Please transcribe every entry below exactly as written.

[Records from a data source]
↓↓↓
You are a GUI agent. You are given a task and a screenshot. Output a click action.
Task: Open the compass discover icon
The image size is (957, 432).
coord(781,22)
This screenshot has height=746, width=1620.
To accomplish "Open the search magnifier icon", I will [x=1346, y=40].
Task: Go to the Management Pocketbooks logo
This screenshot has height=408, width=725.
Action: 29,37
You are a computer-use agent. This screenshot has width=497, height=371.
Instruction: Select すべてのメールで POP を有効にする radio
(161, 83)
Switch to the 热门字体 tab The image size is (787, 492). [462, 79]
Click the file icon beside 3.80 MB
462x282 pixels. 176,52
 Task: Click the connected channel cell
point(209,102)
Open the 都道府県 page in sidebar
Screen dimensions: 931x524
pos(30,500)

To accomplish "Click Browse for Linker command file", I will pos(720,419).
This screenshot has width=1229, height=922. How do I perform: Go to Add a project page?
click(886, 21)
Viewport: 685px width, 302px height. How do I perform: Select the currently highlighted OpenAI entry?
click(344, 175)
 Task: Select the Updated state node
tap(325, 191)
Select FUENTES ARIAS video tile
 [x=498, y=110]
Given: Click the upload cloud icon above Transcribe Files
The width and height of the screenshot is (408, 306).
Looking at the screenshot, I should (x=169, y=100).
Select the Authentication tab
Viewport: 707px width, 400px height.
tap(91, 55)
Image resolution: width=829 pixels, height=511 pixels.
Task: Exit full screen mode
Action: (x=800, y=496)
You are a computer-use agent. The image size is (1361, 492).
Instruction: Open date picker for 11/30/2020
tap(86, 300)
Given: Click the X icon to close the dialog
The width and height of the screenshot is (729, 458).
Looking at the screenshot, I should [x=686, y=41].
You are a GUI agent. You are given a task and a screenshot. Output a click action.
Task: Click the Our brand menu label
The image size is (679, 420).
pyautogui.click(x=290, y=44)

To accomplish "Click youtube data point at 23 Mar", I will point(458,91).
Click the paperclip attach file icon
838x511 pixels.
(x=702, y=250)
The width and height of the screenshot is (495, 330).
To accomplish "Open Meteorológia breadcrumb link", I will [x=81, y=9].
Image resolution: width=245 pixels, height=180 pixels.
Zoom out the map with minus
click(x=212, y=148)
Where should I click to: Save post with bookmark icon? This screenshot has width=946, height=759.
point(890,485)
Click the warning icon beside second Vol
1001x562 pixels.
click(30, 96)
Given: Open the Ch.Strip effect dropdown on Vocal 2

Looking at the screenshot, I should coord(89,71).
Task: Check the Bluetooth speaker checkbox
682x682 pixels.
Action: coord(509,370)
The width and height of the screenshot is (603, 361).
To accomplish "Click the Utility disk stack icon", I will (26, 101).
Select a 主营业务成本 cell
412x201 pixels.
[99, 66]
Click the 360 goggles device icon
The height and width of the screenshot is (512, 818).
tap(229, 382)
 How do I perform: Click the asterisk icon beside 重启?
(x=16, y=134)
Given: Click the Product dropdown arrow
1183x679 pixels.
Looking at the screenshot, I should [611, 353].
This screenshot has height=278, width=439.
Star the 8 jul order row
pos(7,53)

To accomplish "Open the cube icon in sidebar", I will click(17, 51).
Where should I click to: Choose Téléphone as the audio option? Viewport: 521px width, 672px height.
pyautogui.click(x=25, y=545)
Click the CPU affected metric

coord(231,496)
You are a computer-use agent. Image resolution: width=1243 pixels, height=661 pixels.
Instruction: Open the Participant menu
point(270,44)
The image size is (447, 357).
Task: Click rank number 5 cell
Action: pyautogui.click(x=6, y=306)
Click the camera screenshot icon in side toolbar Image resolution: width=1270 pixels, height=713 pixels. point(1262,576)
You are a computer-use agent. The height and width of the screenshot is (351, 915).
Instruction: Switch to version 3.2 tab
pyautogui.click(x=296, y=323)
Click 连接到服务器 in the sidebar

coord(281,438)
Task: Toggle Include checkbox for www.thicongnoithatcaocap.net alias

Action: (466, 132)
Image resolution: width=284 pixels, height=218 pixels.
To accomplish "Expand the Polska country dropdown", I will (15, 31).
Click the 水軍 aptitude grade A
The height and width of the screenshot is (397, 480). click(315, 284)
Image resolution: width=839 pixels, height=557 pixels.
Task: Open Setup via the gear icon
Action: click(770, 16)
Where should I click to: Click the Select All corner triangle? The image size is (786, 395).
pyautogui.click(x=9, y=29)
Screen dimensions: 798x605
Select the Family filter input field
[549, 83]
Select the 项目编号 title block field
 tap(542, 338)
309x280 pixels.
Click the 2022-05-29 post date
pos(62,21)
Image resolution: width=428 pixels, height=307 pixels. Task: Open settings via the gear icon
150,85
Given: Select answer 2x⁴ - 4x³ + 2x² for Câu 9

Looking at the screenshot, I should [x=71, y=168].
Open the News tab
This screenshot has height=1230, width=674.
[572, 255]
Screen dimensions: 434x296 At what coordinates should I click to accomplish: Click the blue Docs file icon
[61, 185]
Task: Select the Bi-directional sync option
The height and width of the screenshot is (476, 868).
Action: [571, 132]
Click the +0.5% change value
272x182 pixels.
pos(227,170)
↑↑↑
_Result_:
You are a GUI agent. You are given a task and a screenshot. Output a click action.
Task: Open the compass discover icon
The image size is (957, 432).
coord(781,22)
This screenshot has height=746, width=1620.
To accomplish "Open the search magnifier icon", I will [x=1346, y=40].
Task: Go to the Management Pocketbooks logo
This screenshot has height=408, width=725.
Action: 29,37
You are a computer-use agent. This screenshot has width=497, height=371.
Instruction: Select すべてのメールで POP を有効にする radio
(161, 83)
Switch to the 热门字体 tab The image size is (787, 492). [462, 79]
Click the file icon beside 3.80 MB
462x282 pixels. 176,52
 Task: Click the connected channel cell
point(209,102)
Open the 都道府県 page in sidebar
Screen dimensions: 931x524
pos(30,500)

To accomplish "Click Browse for Linker command file", I will pos(720,419).
This screenshot has width=1229, height=922. How do I perform: Go to Add a project page?
click(886, 21)
Viewport: 685px width, 302px height. How do I perform: Select the currently highlighted OpenAI entry?
click(344, 175)
 Task: Select the Updated state node
tap(325, 191)
Select FUENTES ARIAS video tile
 [x=498, y=110]
Given: Click the upload cloud icon above Transcribe Files
The width and height of the screenshot is (408, 306).
Looking at the screenshot, I should (x=169, y=100).
Select the Authentication tab
Viewport: 707px width, 400px height.
tap(91, 55)
Image resolution: width=829 pixels, height=511 pixels.
Task: Exit full screen mode
Action: (x=800, y=496)
You are a computer-use agent. The image size is (1361, 492).
Instruction: Open date picker for 11/30/2020
tap(86, 300)
Given: Click the X icon to close the dialog
The width and height of the screenshot is (729, 458).
Looking at the screenshot, I should [x=686, y=41].
You are a GUI agent. You are given a task and a screenshot. Output a click action.
Task: Click the Our brand menu label
The image size is (679, 420).
pyautogui.click(x=290, y=44)

To accomplish "Click youtube data point at 23 Mar", I will point(458,91).
Click the paperclip attach file icon
838x511 pixels.
(x=702, y=250)
The width and height of the screenshot is (495, 330).
To accomplish "Open Meteorológia breadcrumb link", I will [x=81, y=9].
Image resolution: width=245 pixels, height=180 pixels.
Zoom out the map with minus
click(x=212, y=148)
Where should I click to: Save post with bookmark icon? This screenshot has width=946, height=759.
point(890,485)
Click the warning icon beside second Vol
1001x562 pixels.
click(30, 96)
Given: Open the Ch.Strip effect dropdown on Vocal 2

Looking at the screenshot, I should coord(89,71).
Task: Check the Bluetooth speaker checkbox
682x682 pixels.
Action: coord(509,370)
The width and height of the screenshot is (603, 361).
To accomplish "Click the Utility disk stack icon", I will (26, 101).
Select a 主营业务成本 cell
412x201 pixels.
[99, 66]
Click the 360 goggles device icon
The height and width of the screenshot is (512, 818).
tap(229, 382)
 How do I perform: Click the asterisk icon beside 重启?
(x=16, y=134)
Given: Click the Product dropdown arrow
1183x679 pixels.
Looking at the screenshot, I should [611, 353].
This screenshot has height=278, width=439.
Star the 8 jul order row
pos(7,53)

To accomplish "Open the cube icon in sidebar", I will click(17, 51).
Where should I click to: Choose Téléphone as the audio option? Viewport: 521px width, 672px height.
pyautogui.click(x=25, y=545)
Click the CPU affected metric

coord(231,496)
You are a computer-use agent. Image resolution: width=1243 pixels, height=661 pixels.
Instruction: Open the Participant menu
point(270,44)
The image size is (447, 357).
Task: Click rank number 5 cell
Action: pyautogui.click(x=6, y=306)
Click the camera screenshot icon in side toolbar Image resolution: width=1270 pixels, height=713 pixels. point(1262,576)
You are a computer-use agent. The height and width of the screenshot is (351, 915).
Instruction: Switch to version 3.2 tab
pyautogui.click(x=296, y=323)
Click 连接到服务器 in the sidebar

coord(281,438)
Task: Toggle Include checkbox for www.thicongnoithatcaocap.net alias

Action: (466, 132)
Image resolution: width=284 pixels, height=218 pixels.
To accomplish "Expand the Polska country dropdown", I will (15, 31).
Click the 水軍 aptitude grade A
The height and width of the screenshot is (397, 480). click(315, 284)
Image resolution: width=839 pixels, height=557 pixels.
Task: Open Setup via the gear icon
Action: click(770, 16)
Where should I click to: Click the Select All corner triangle? The image size is (786, 395).
pyautogui.click(x=9, y=29)
Screen dimensions: 798x605
Select the Family filter input field
[549, 83]
Select the 项目编号 title block field
 tap(542, 338)
309x280 pixels.
Click the 2022-05-29 post date
pos(62,21)
Image resolution: width=428 pixels, height=307 pixels. Task: Open settings via the gear icon
150,85
Given: Select answer 2x⁴ - 4x³ + 2x² for Câu 9

Looking at the screenshot, I should [x=71, y=168].
Open the News tab
This screenshot has height=1230, width=674.
[572, 255]
Screen dimensions: 434x296 At what coordinates should I click to accomplish: Click the blue Docs file icon
[61, 185]
Task: Select the Bi-directional sync option
The height and width of the screenshot is (476, 868).
Action: [571, 132]
Click the +0.5% change value
272x182 pixels.
pos(227,170)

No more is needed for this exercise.